**Brief**
Restate the records word for word. Include no pictures.

**Collected data entries**
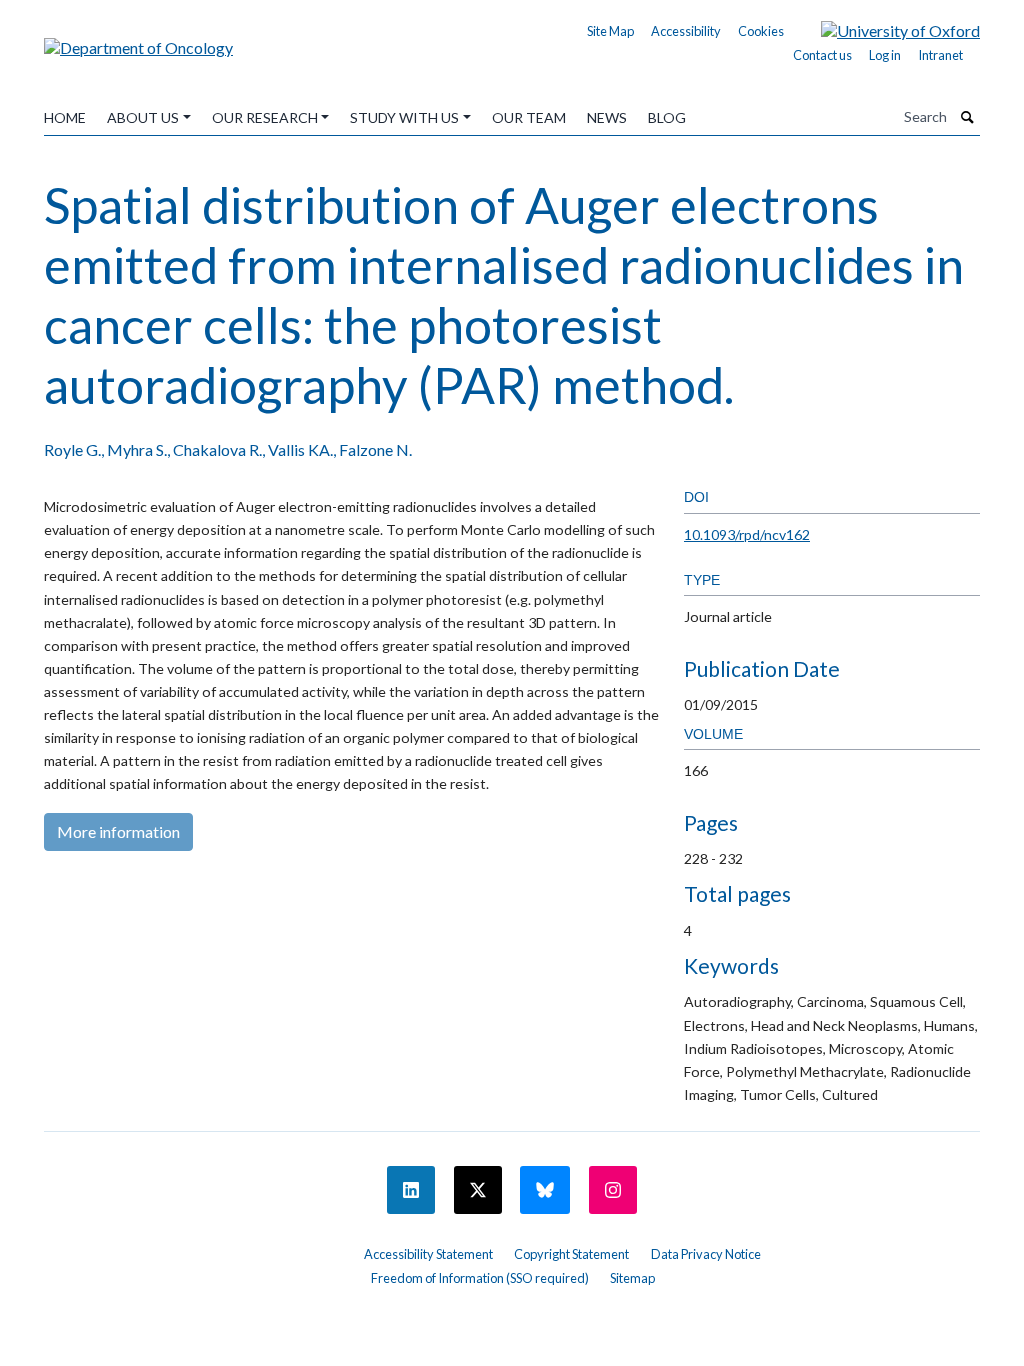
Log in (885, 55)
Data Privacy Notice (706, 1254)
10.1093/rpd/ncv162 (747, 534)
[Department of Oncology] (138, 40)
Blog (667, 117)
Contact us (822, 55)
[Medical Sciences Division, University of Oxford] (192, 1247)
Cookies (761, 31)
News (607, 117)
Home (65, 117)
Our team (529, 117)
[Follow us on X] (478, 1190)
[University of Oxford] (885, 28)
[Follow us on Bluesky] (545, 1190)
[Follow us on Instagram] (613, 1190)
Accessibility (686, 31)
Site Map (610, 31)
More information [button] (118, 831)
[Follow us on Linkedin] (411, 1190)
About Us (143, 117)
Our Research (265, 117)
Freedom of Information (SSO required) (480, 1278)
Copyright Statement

**Exercise response**
Log in (885, 55)
Data Privacy Notice (706, 1254)
10.1093/rpd/ncv162 (747, 534)
[Department of Oncology] (138, 40)
Blog (667, 117)
Contact us (822, 55)
[Medical Sciences Division, University of Oxford] (192, 1247)
Cookies (761, 31)
News (607, 117)
Home (65, 117)
Our team (529, 117)
[Follow us on X] (478, 1190)
[University of Oxford] (885, 28)
[Follow us on Bluesky] (545, 1190)
[Follow us on Instagram] (613, 1190)
Accessibility (686, 31)
Site Map (610, 31)
More information [button] (118, 831)
[Follow us on Linkedin] (411, 1190)
About Us (143, 117)
Our Research (265, 117)
Freedom of Information (SSO required) (480, 1278)
Copyright Statement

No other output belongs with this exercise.